Monday, November 29, 2010

The Man of the Big Pray

Edward Bulkeley, son of the English-American Puritan Peter Bulkeley (1583-1659), was known eminently as a man of prayer, as described by his descendant Ralph Waldo Emerson in a most interesting anecdote.

Ralph Waldo Emerson, Life of Rev. Joseph Emerson, p. 442:

[Edward Bulkeley] was distinguished as a scholar, an author, and a preacher; and perhaps still more, for his ardor and gifts in prayer. Respecting this, tradition has left us an anecdote that is worthy of permanent record.
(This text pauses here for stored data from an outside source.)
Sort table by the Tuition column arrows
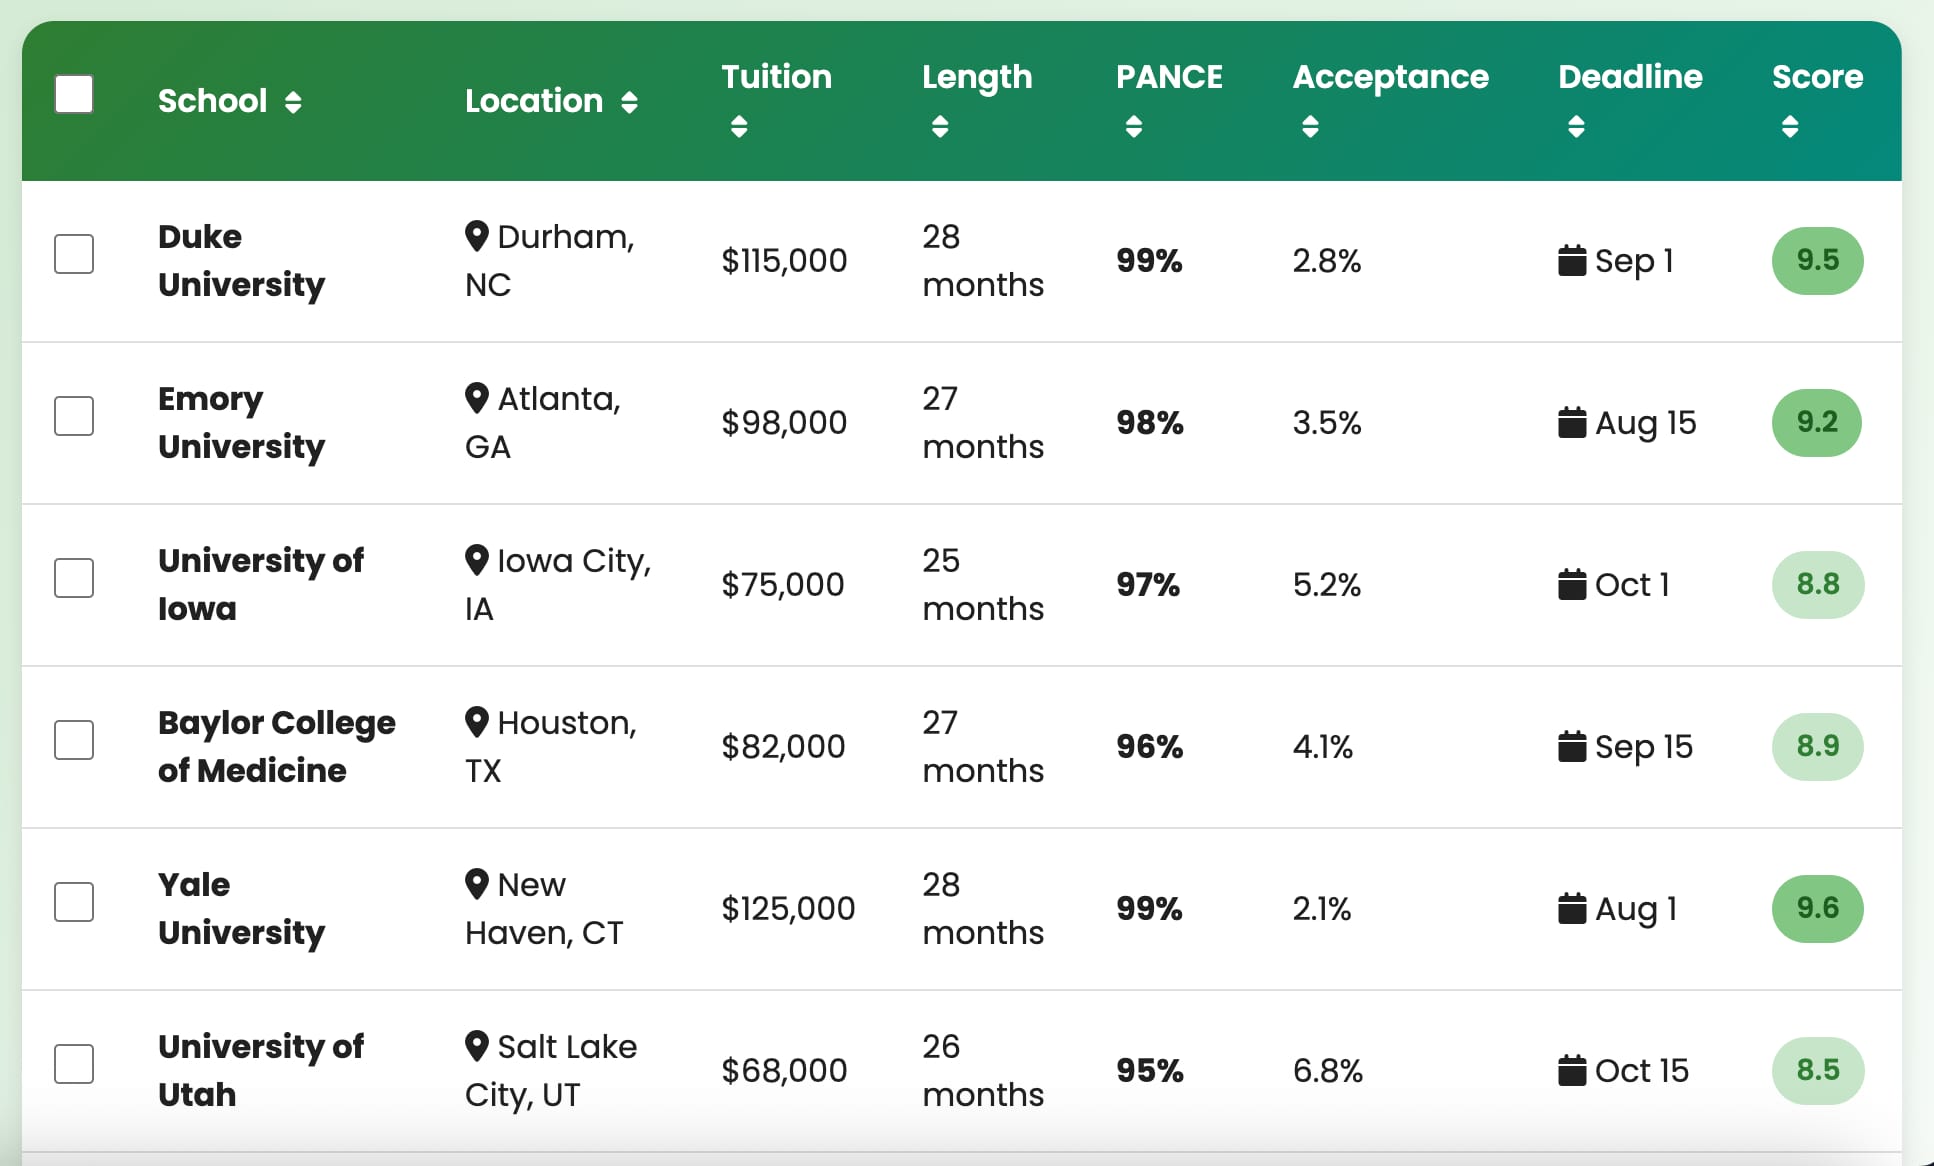The width and height of the screenshot is (1934, 1166). [739, 126]
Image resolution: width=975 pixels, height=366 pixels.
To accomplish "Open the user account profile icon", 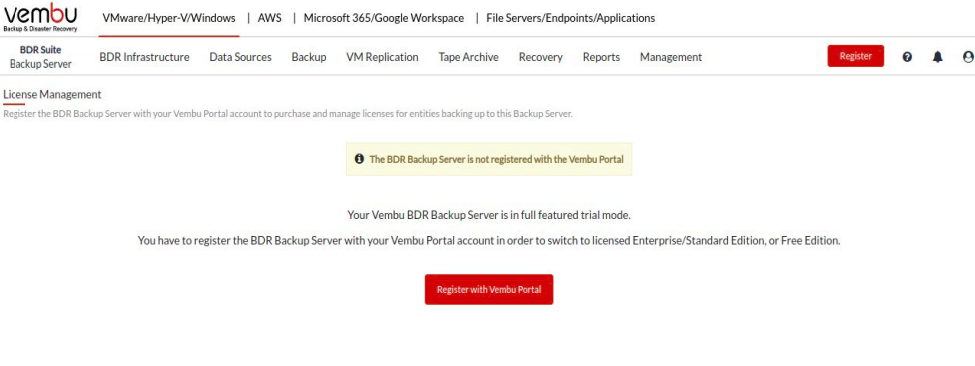I will click(x=968, y=57).
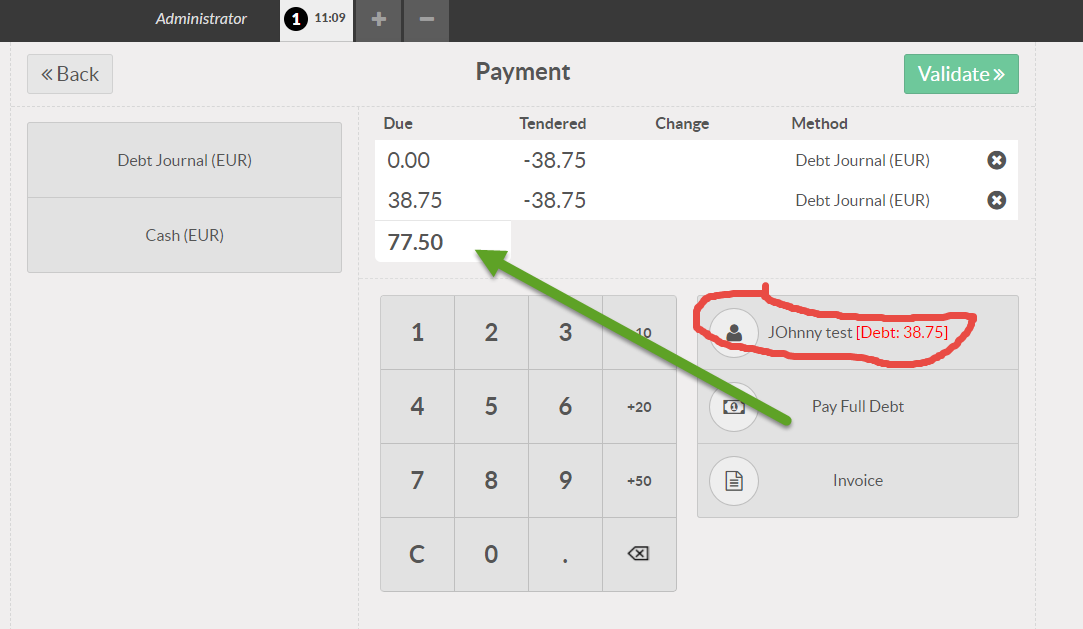Select the Pay Full Debt money icon
Image resolution: width=1083 pixels, height=629 pixels.
[x=734, y=406]
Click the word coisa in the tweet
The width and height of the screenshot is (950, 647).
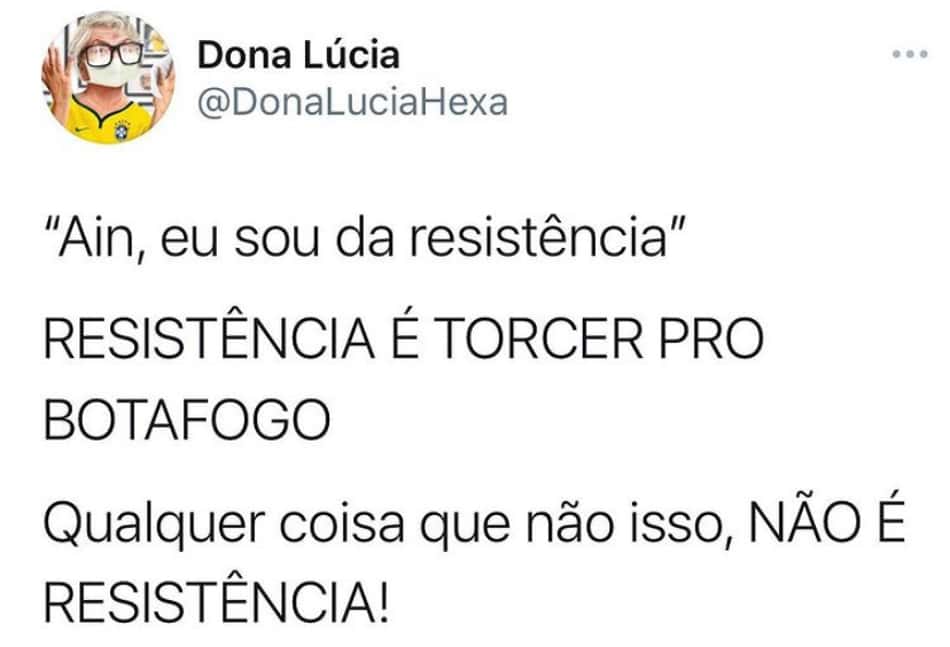pos(341,523)

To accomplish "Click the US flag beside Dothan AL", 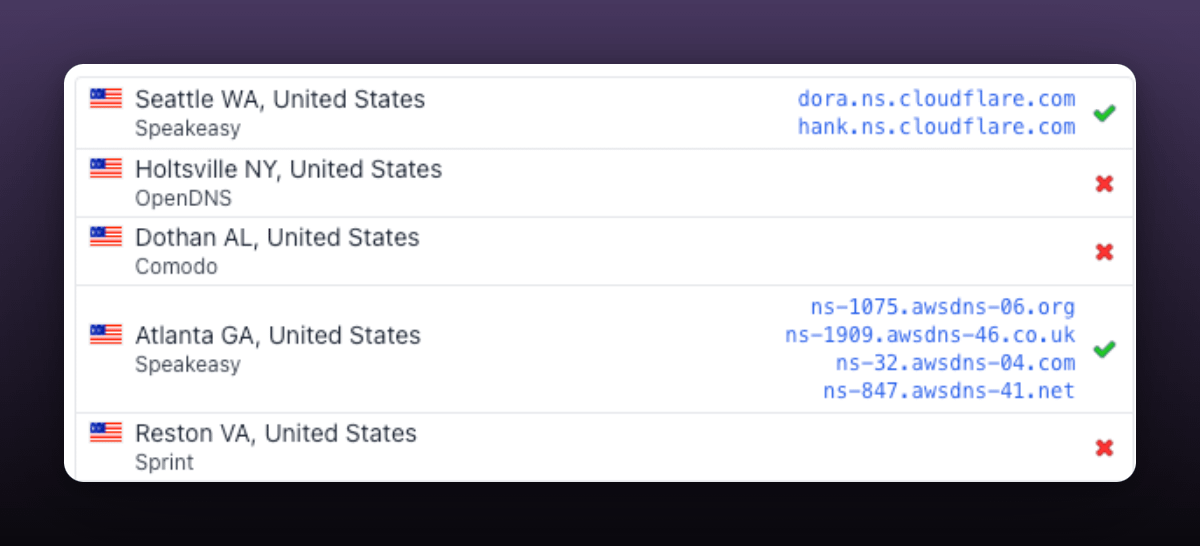I will pos(106,236).
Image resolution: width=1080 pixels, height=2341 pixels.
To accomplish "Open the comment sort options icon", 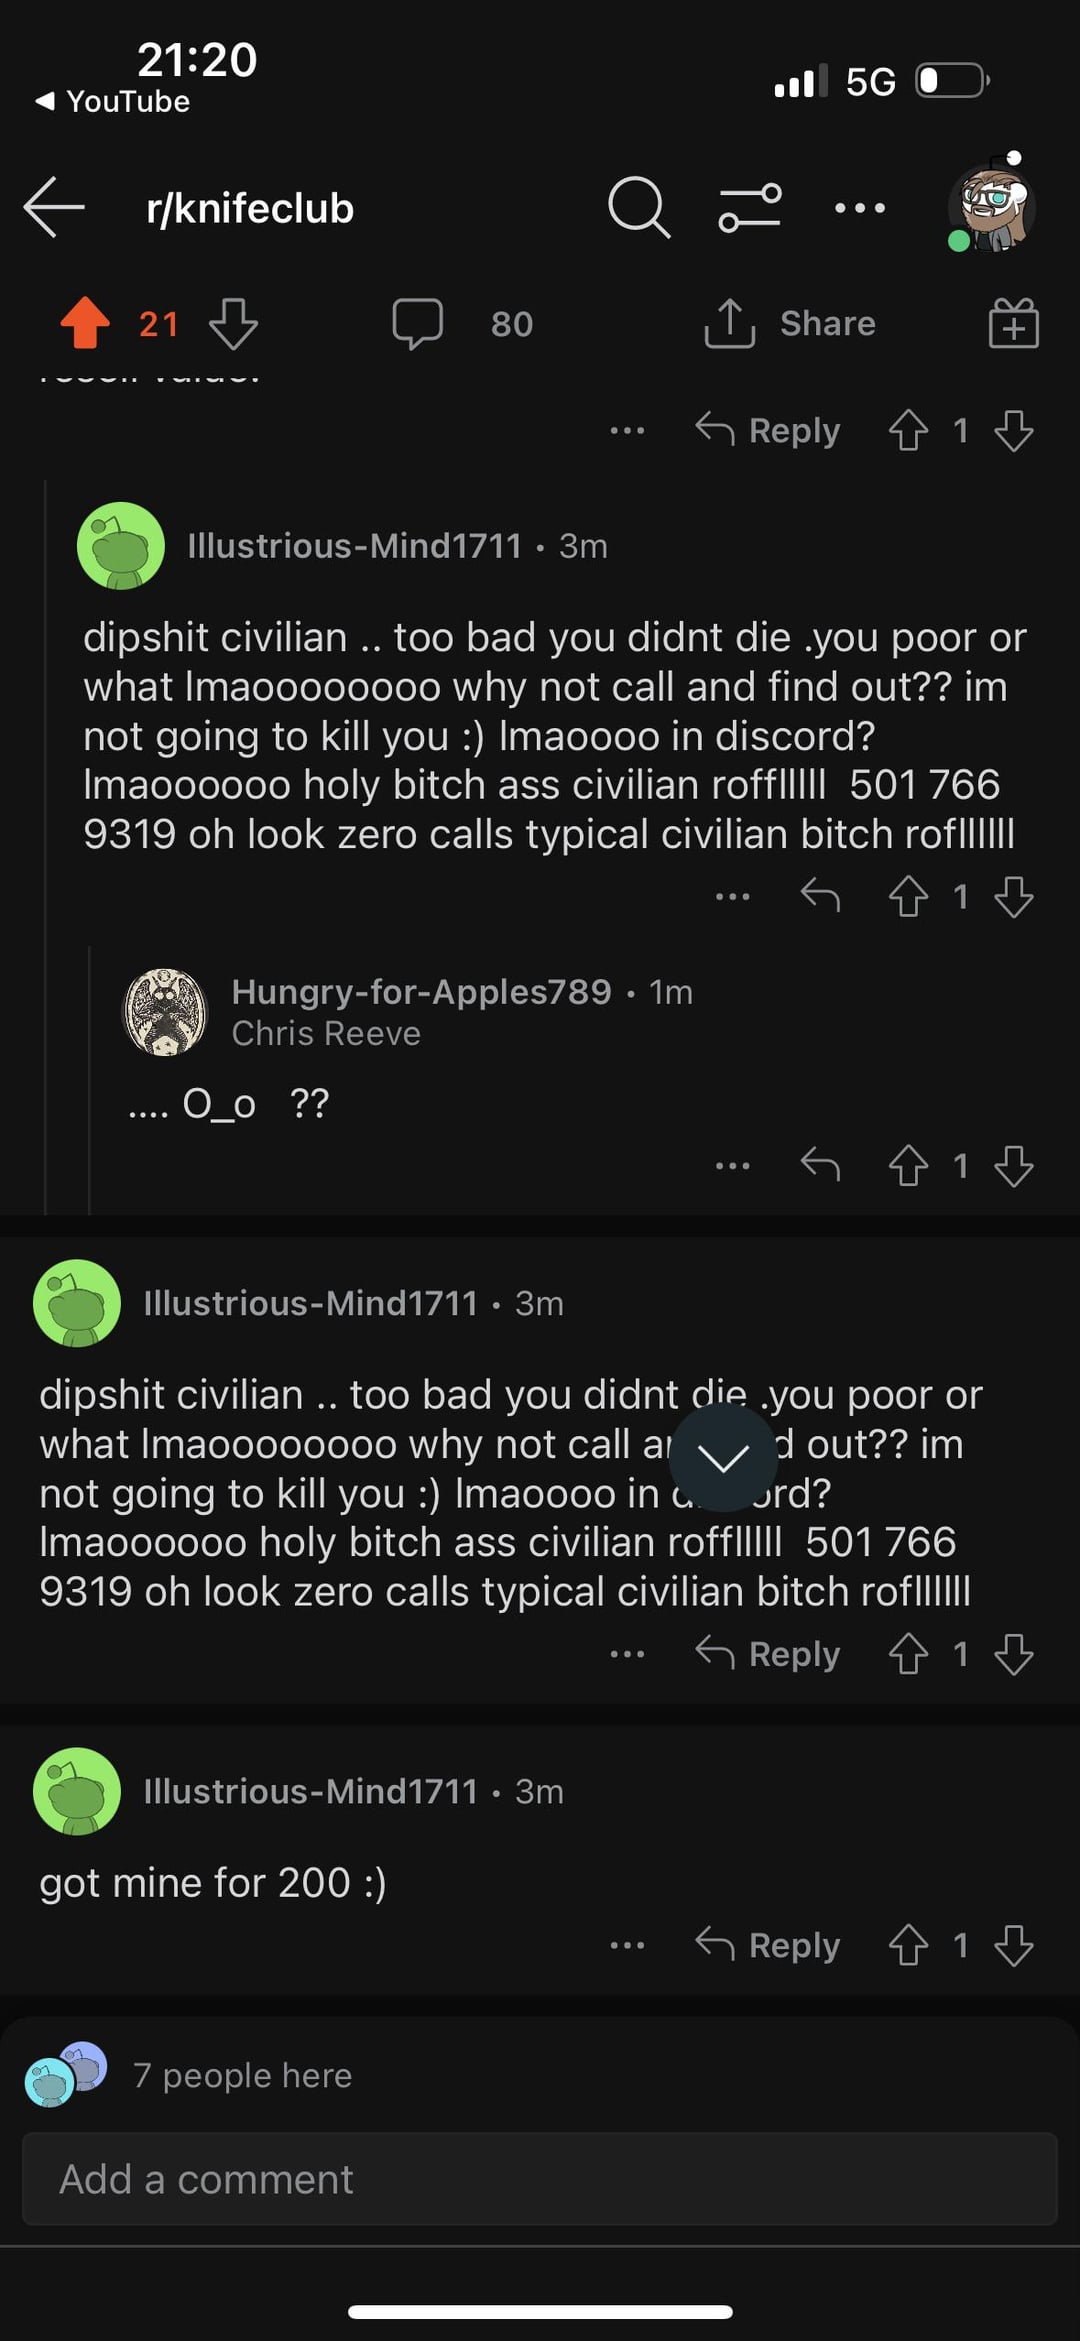I will 750,207.
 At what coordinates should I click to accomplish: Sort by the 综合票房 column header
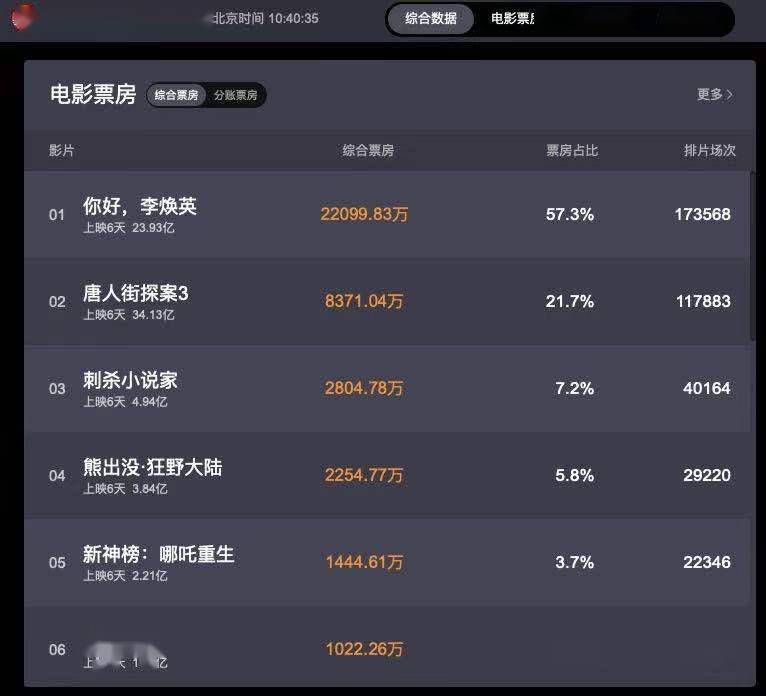click(368, 150)
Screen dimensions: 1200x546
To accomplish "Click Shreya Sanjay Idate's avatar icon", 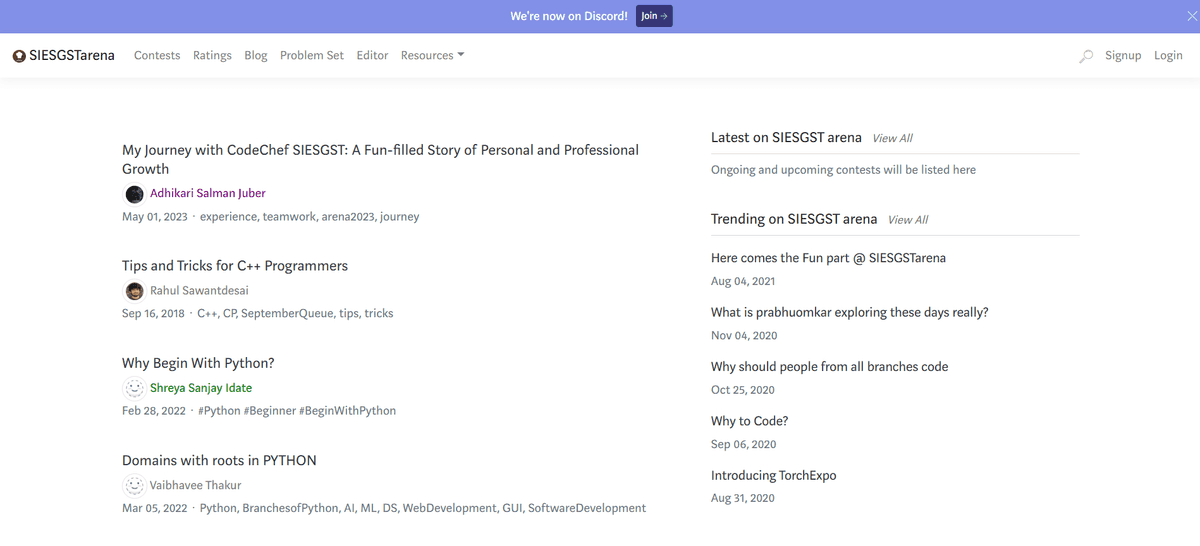I will tap(134, 388).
When Concord [Massachusetts] has arrived at some degree of consideration, it attracted the notice of a neighboring tribe of Indians, who panted for its goods and thirsted for the blood of his inhabitants. Having conspired its destruction, they held a council upon the best time and means of attacking Concord. Several animating speeches were made in favor of the enterprise. At length an old chief arose, and said to this effect: "Brothers, your plan is not good; you cannot take Concord; the great spirit will not suffer it. Don't you know, Bulkley is there, the man of the big pray! You can never take Concord." This frustrated their plot and delivered Concord. This deliverance was no doubt in answer to the good man's prayers, though at that time he probably knew nothing of those machinations.